**TEKS BACAAN**
▼
Perlu diketahiu bahwa deskripsi arsip berbeda dengan deskripsi bibliografis pada perpustakaan. Deskripsi bibliografis, pada umumnya ringkas. Satu keseluruhan deskripsi sering ditulis dalam satu kartu, atau barang kali dua atau tiga. Deskripsi arsip juga ringkas – khususnya bila unit deskripsinya satu item atau deskripsinya hanya merupakan sebuah rangkuman – tetapi juga bisa menjadi seribu atau lebih panjang halamannya. Rata-rata detail deskripsi arsip ada sekitar 15-30 halaman panjangnya. 


Encoded Archival Description

Standarisasi deskripsi arsip memerlukan beberapa standar terkait lainnya. Pertama, perlu adanya suatu standarisasi komponen-komponen utama atau kategori-kategori deskripsi, serta keterkaitan kategori tersebut.  Ini merupakan semantik intelektual dan sintaks deskripsi arsip, khususnya kerangka kerja struktural yang menyeluruh.  ISAD(G) merupakan standar struktural deskripsi arsip yang dirintis oleh ICA. Kedua, perlu adanya standar isi, dengan spesifikasi  pada kategori-kategori yang disyaratkan maupun pilihan, bagaimana cara menulisnya, dan apa saja yang harus diisi dalam setiap kategorinya. Ketiga, berbagai aturan standar  diperlukan dalam kendali informasi seperti kode geografis, negara dan bahasa; nama personal, korporasi, dan famili; serta subjeknya. Terakhir, harus ada format komunikasi standar atau sintaks yang mewakili standar struktural.  Standar komunikasi ini memungkinkan information sharing antara komputer dan manusia (user).  Encoded Archival Description (EAD), berdasarkan pada ISAD(G), merupakan standar komunikasi deskripsi arsip.
▲
**BARIS DATA**
▼
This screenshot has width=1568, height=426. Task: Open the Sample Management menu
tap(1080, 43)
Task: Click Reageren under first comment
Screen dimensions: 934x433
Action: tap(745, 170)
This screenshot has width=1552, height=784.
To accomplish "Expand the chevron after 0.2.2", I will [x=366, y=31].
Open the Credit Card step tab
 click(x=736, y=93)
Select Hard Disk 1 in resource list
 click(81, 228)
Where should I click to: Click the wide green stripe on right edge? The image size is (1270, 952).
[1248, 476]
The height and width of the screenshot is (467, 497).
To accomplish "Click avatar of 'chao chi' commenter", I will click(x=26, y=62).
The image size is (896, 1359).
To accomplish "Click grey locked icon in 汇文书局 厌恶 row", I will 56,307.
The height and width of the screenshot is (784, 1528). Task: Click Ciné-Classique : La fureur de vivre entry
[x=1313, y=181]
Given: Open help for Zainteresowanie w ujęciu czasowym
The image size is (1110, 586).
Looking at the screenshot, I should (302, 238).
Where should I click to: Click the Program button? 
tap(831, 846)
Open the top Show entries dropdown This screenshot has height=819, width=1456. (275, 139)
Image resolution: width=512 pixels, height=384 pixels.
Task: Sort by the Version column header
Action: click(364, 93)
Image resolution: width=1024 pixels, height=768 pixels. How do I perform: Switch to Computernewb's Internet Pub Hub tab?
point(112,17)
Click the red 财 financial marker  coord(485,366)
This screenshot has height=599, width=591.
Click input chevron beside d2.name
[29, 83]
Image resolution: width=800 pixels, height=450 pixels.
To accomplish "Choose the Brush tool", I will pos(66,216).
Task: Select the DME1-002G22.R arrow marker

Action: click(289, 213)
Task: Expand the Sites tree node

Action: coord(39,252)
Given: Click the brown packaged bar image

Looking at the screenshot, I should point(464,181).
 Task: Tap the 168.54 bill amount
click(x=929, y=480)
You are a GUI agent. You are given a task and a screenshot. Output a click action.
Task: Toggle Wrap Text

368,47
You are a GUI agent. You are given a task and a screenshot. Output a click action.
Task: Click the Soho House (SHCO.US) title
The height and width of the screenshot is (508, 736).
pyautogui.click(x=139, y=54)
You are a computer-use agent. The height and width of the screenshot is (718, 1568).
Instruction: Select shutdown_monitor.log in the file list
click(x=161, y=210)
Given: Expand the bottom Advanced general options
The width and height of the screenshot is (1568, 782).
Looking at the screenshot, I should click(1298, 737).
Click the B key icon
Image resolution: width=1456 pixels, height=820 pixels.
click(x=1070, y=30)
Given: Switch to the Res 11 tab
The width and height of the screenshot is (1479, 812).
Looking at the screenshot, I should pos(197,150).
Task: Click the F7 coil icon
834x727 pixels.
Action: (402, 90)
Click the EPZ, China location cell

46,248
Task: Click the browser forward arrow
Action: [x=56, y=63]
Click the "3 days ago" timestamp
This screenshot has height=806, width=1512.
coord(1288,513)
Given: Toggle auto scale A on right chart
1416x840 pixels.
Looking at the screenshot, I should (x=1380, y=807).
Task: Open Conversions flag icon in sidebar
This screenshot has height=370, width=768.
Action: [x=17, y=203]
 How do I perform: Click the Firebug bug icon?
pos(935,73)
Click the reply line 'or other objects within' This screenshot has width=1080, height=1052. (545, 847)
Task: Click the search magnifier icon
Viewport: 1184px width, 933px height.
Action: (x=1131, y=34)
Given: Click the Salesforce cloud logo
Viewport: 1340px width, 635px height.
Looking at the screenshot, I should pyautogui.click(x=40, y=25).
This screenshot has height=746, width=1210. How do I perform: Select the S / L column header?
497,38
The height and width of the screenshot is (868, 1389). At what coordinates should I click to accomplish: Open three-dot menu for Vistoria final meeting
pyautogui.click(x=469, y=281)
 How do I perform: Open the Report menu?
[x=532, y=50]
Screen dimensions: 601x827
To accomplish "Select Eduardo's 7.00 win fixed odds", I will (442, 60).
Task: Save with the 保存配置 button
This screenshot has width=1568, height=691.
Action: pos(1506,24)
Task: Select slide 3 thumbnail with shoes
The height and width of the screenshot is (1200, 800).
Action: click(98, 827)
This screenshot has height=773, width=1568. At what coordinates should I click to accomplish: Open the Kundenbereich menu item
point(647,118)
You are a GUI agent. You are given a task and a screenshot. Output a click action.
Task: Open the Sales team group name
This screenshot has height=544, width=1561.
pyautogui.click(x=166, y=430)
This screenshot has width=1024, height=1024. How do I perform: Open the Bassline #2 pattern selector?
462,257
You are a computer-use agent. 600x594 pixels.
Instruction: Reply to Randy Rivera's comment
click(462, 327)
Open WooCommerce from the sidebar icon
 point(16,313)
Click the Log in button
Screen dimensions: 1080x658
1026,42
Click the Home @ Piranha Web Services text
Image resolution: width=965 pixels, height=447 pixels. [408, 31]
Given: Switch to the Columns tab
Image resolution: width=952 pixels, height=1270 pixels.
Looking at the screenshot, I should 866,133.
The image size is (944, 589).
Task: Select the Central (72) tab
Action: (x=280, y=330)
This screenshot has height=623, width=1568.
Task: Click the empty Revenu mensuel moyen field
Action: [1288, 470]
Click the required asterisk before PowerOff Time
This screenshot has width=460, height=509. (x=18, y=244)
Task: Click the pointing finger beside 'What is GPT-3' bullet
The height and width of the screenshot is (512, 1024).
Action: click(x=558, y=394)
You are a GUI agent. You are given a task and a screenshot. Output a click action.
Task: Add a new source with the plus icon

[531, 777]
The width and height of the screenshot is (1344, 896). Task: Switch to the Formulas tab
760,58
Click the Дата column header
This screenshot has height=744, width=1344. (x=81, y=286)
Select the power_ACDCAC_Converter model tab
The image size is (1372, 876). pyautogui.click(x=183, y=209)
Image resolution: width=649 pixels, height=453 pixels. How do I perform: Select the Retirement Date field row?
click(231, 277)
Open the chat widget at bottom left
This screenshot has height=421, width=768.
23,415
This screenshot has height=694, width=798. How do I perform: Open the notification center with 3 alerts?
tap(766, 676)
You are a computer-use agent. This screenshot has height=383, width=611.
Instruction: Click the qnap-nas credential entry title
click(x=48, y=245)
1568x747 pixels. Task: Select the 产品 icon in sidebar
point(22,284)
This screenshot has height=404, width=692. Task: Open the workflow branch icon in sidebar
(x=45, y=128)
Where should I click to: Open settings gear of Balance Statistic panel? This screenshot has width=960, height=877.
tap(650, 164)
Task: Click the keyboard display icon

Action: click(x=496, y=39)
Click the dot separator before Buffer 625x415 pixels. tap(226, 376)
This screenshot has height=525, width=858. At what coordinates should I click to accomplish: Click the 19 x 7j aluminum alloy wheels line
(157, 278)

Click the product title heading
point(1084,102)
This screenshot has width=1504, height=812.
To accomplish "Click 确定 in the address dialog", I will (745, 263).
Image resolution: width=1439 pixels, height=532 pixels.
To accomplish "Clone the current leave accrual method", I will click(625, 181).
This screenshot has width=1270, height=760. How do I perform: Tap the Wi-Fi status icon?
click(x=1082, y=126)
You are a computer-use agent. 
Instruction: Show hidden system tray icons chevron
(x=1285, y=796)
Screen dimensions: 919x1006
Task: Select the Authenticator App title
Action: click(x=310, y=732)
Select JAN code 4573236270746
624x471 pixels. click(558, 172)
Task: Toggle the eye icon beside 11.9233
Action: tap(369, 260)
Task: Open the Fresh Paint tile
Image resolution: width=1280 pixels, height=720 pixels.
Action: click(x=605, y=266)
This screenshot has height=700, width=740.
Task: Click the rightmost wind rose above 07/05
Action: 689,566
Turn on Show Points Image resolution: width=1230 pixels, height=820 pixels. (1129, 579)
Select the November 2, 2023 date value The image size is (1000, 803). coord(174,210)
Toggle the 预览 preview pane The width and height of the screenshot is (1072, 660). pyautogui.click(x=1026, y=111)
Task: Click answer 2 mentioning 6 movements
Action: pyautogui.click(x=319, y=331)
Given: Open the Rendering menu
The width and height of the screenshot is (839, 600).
▲
**SOAL LATIHAN 1**
Menurut teks bacaan, pada standar apa Encoded Archival Description (EAD) didasarkan?
**SOAL LATIHAN 2**
Kutip bagian teks bacaan yang dimulai pada kata-kata "Perlu diketahiu bahwa" dan berhenti setelah kata-kata "15-30 halaman panjangnya.".

**JAWABAN LATIHAN 1**
EAD didasarkan pada ISAD(G).

**JAWABAN LATIHAN 2**
Perlu diketahiu bahwa deskripsi arsip berbeda dengan deskripsi bibliografis pada perpustakaan. Deskripsi bibliografis, pada umumnya ringkas. Satu keseluruhan deskripsi sering ditulis dalam satu kartu, atau barang kali dua atau tiga. Deskripsi arsip juga ringkas – khususnya bila unit deskripsinya satu item atau deskripsinya hanya merupakan sebuah rangkuman – tetapi juga bisa menjadi seribu atau lebih panjang halamannya. Rata-rata detail deskripsi arsip ada sekitar 15-30 halaman panjangnya.